Présidentielle aux Philippines : les yeux rivés sur le populiste Rodrigo Duterte

Les bureaux de vote ont ouvert ce lundi aux Philippines, où 54 millions d’électeurs inscrits sont appelés à renouveler leur président. Au‐delà des frontières de l’archipel, la probable élection de Rodrigo Duterte représente un enjeu pour de nombreux acteurs économiques et politiques internationaux. Décryptage.

 

Le futur président fera‐t‐il fructifier les réussites du précédent mandat ? Parviendra‐t‐il à contrer Pékin, qui souhaite conquérir à elle seule la mer de Chine ? Poursuivra‐t‐il les efforts menés par l’ancien gouvernement pour favoriser le tourisme ? Les interrogations se multiplient alors que Rodrigo Dueterte, largement en tête après dépouillement de 63% des bulletins, ne brille pas par son programme de politique extérieure et enchaîne les déclarations chocs.
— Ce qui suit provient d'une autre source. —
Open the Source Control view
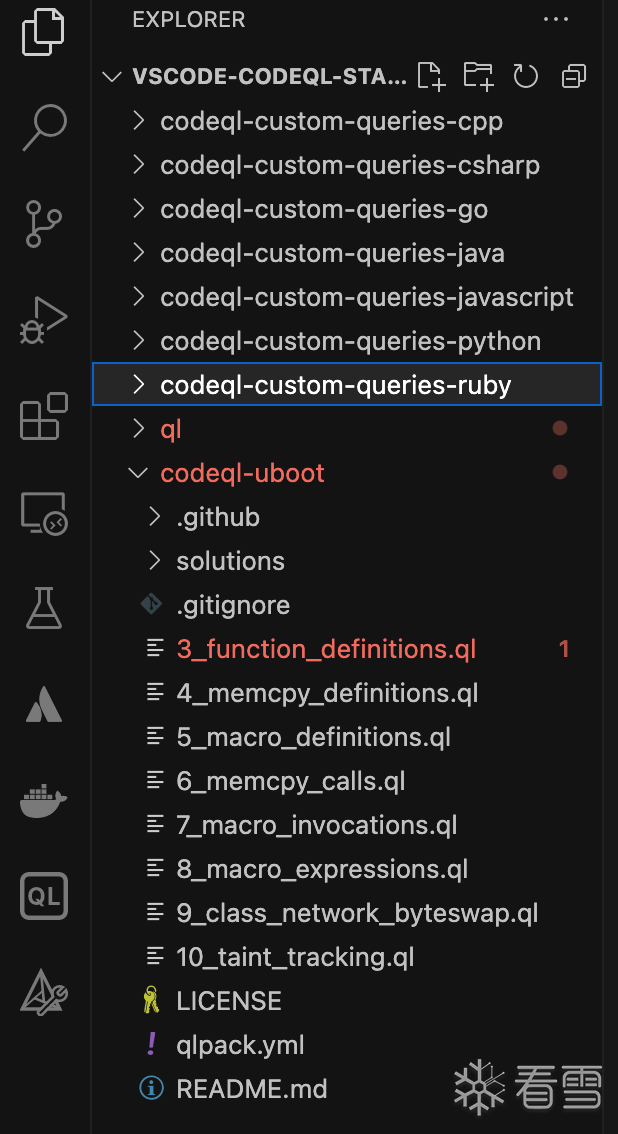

Rodrigo Duterte, un populiste épouvantail

Après dépouillement de 63% des bulletins de vote, Rodrigo Duterte a déjà recueilli 38,92% des voix. L’avocat de 71 ans, qui ferait passer Donald Trump pour un servant de messe, défraie la chronique.

Parmi ses promesses électorales : tuer des dizaines de milliers de criminels – puis s’octroyer une grâce pour ces meurtres de masse – et réintroduire les exécutions publiques. Lors de sa campagne, Duterte a aussi reconnu l’existence de brigades de la mort, accusées d’avoir fait des centaines de victimes à Davao, plus grande ville de Mindanao, deuxième île de l’archipel, dont il est maire. Dimanche dernier, prié de dire ce qu’il ferait s’il apprenait qu’un de ses enfants se droguait, il a répondu: « Je le tuerai. »

Si son programme de lutte contre la criminalité et la corruption devrait plaire à certains investisseurs, d’autres craignent la fuite massive des touristes s’il est élu. Certaines de ses déclarations chocs ont fait le tour du monde. Le 17 avril, une vidéo largement relayée, le montrait ainsi plaisantant devant un auditoire hilare, au sujet du meurtre et du viol d’une missionnaire australienne lors d’une émeute dans une prison de Davao, en 1989 : « J’étais en colère qu’ils l’aient violée, mais elle était si belle. Je me suis dit, “le maire aurait dû passer en premier”. » Au lieu de s’excuser, il plaide depuis pour la liberté d’expression et a lancé « Allez au diable » à un groupe de femmes qui protestaient contre ses propos.

Autre point de crispation, qui risque de compliquer les relations internationales avec les Philippines : le conflit avec Taïwan, la Chine et la Malaisie à propos des îles Spratleys, riches en hydrocarbures.

Concernant celles disputées entre son pays et Pékin, Rodrigo Duterte s’est dit prêt à s’y rendre en jet ski pour y planter un drapeau philippin.

Les Philippines, un poids lourd économique

Autant de déclarations qui inquiètent les acteurs économiques du pays. Selon l’agence de presse américaine Bloomberg, les Philippines ont connu ces six dernières années une croissance économique annuelle de 6,2 % pendant le mandat de Benigno Aquino III, qui ne peut pas se représenter. C’est la plus forte croissance mondiale après la Chine qui, elle, stagne. D’après le FMI, ce rythme devrait se poursuivre au moins pendant trois ans.

Dans l’archipel, classé quatrième puissance économique de l’Asie du Sud‐Est, 53% de la population a moins de 25 ans. Le pays est également vu comme une terre d’opportunités par de nombreux investisseurs occidentaux qui s’interrogent quant au successeur d’Aquino III, crédité d’un très bon mandat en ce qui concerne la croissance économique, l’investissement et le tourisme.